My rabbit Bobby is doing some really weird type poop. I'm not talking about the normal soft poop that's dark brown and in clusters. This stuff is mostly clear, with some dark brown flecks in it. He started it last night, but at the time I didn't realize it was him. He didn't do and normal sort of poop until about late afternoon, when I noticed some soft poop and a few pellets in his litterbox (I'm unsure whether those were actually done within this time-frame, though). He is eating and drinking normally, and acting just as loveabley annoying as always- which is confusing me, as usually when he's sick in the slightest it's very noticeable in his demeanor. 

He's about 5 or 6 years old, he's a Holland/French lop mix (something we just found out recently), I can't remember his exact weight, but I think it was 6-8 lbs

We feed him timothy hay pellets and fresh greens with some carrot, and have been doing so for over a year, however I recently started giving them pellets made of alfalfa. I transitioned them onto it, but both of mine had and excess amount of soft poop, so I transitioned them off of it. That happened this week, but I don't think it's related. We give him hay sometimes, but he doesn't eat it, just tosses it around and spits it out.

We use the litter Yesterday's News (it's made of recycled newspaper and they only one the little buggers wouldn't eat), the dust and fragrance-free variety. 
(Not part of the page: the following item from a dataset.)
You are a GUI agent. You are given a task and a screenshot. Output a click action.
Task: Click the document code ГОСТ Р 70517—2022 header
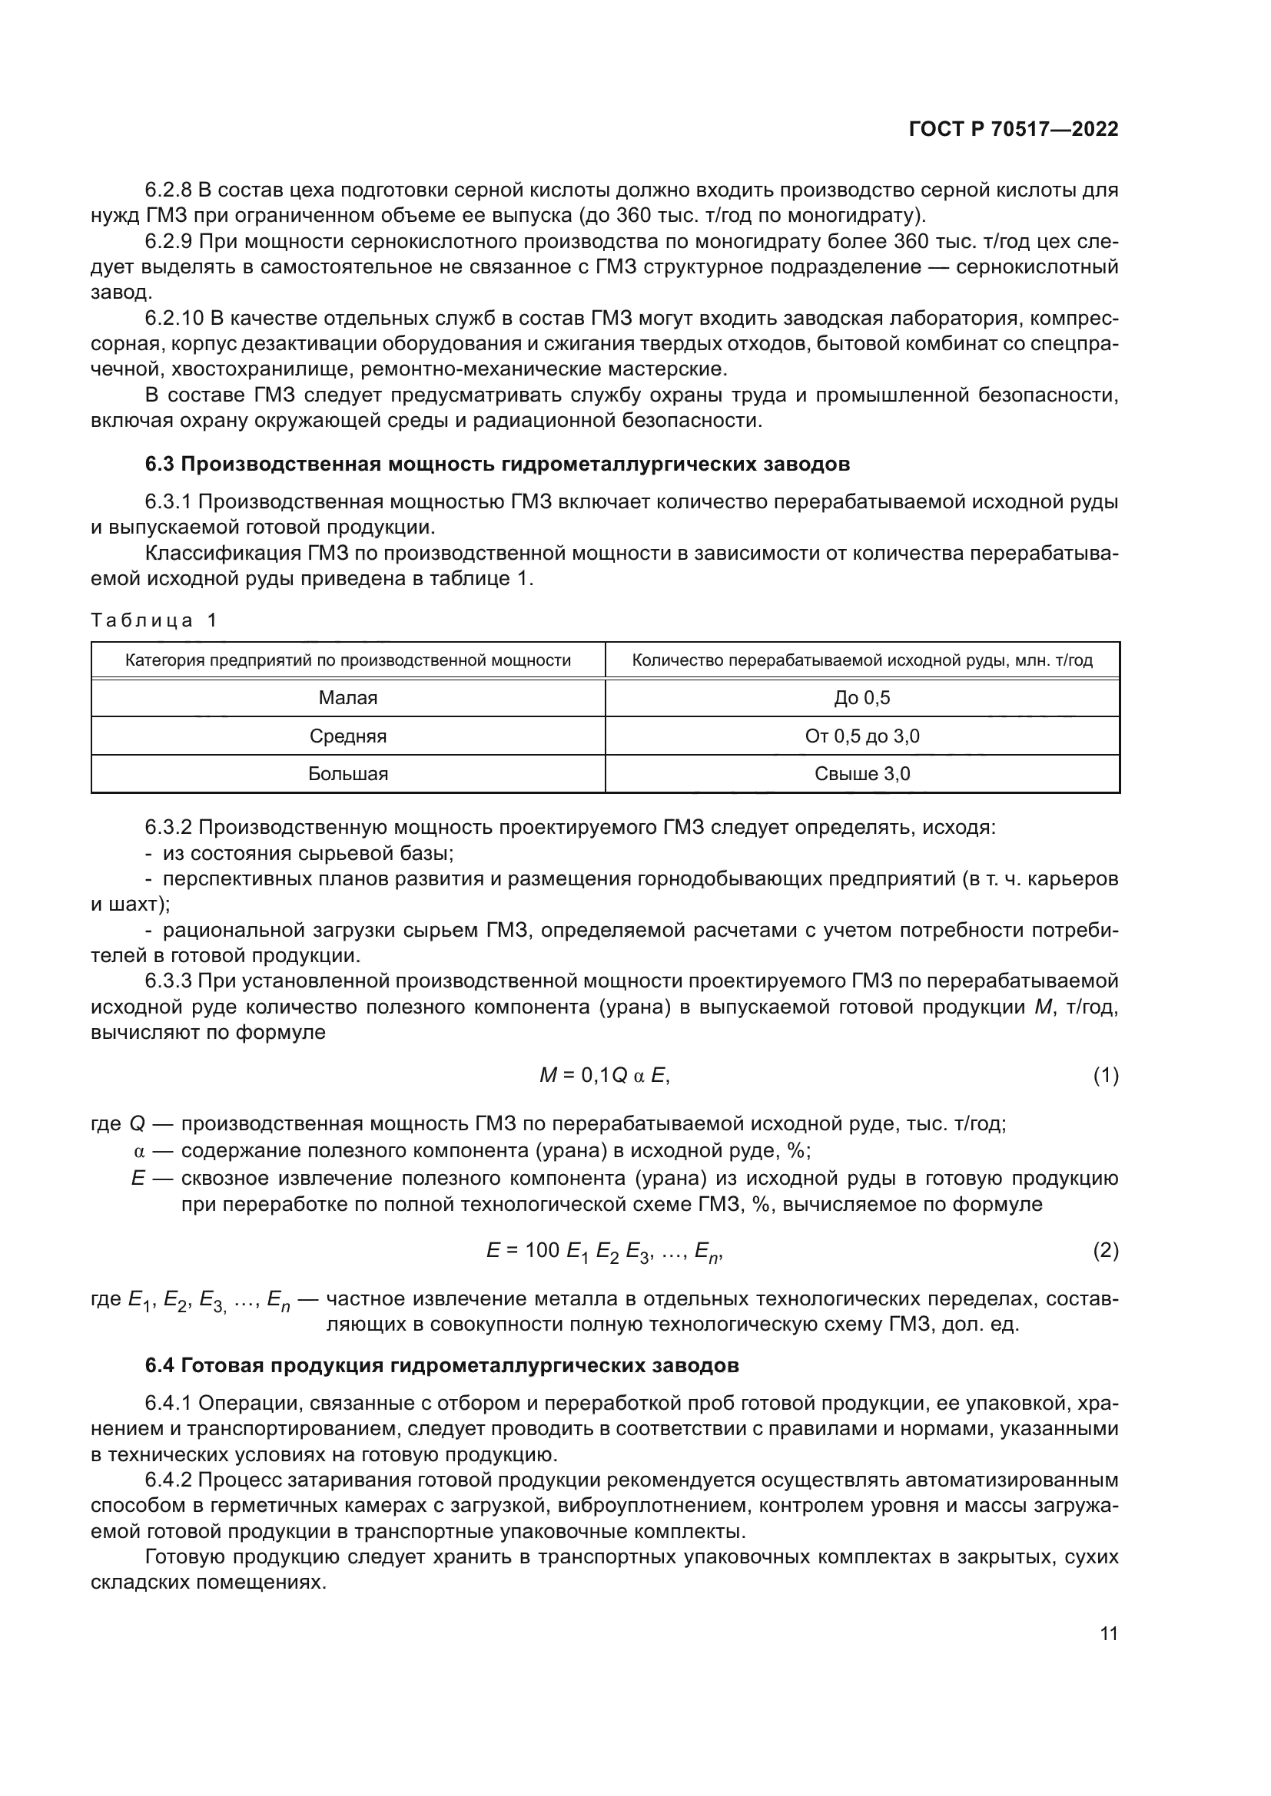(x=1013, y=130)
He's neutered, he's been to the vet before for other illnesses, he's not on any medication, and he doesn't have contact with our other rabbit. When we let them out of their cages, she goes in a pen and he goes outside of it. It's like there's a fence between them.

He has not been outside recently. (Too hot!)

His eyes run sometimes and have for a while, but it doesn't seem to be anything serious. Sometimes his nose is wet, but I'm not sure whether it's running or he sticks it in stuff. His teeth look very healthy. 

He has very thick fur and he sheds nearly all the time, so it's kind of hard to tell, but I think he may be molting. Changing of seasons and what-not. 

He does not share a cage with our other bunny, and even though they can stick their noses through, there's a barrier. The girl bunny only seems to like him when there's a fence between them.

I'm sorry if that's too long, but I want to be very through.


----------



## JimD (Mar 28, 2012)

I would highly recommend a vet visit asap.

Mucous in the stools is indicative of a serious GI upset, parasiteor infection.
When the GI tract is inflamed the rabbit will often pass ajelly like substance which will either cover the stools, or if the stomach is near empty be excreted alone.


----------



## wendymac (Mar 28, 2012)

When my little Flop doe had fecal deposits like that, she was diagnosed with mucoid enteritis. VERY fatal in rabbits. I'd get your bun to the vet ASAP. 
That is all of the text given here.